» DIRECTIVE
List every line of the data below that contains the string "Name", copying each line in full.

» Stored data
┄┄┄┄┄┄┄┄┄┄
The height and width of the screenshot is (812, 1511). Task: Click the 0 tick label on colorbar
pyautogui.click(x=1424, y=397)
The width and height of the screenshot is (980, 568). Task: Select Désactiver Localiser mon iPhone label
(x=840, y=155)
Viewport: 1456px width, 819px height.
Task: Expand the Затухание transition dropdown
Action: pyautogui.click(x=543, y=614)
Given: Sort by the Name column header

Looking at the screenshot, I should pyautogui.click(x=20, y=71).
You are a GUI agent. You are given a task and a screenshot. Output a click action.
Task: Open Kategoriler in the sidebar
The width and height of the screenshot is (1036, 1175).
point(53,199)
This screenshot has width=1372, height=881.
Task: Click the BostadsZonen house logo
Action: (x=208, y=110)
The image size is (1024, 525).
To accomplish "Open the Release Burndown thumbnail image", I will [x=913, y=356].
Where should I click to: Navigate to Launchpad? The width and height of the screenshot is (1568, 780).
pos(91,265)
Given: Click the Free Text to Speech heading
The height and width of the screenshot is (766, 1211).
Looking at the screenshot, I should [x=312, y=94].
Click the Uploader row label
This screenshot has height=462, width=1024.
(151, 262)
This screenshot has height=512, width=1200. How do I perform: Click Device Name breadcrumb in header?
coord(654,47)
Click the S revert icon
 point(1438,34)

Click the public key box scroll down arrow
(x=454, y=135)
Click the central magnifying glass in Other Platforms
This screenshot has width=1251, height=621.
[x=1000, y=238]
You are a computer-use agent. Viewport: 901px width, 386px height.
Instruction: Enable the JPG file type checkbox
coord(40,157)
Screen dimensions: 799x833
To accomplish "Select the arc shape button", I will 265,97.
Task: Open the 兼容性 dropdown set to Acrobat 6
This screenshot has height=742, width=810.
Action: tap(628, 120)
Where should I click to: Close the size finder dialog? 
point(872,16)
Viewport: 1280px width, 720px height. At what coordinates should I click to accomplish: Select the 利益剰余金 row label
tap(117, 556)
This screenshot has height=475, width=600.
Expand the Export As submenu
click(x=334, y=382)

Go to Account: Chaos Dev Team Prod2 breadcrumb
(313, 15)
┄┄┄┄┄┄┄┄┄┄
» RESULT
Given: Sort by the Name column header
This screenshot has height=512, width=1200. How do I perform: Click Device Name breadcrumb in header?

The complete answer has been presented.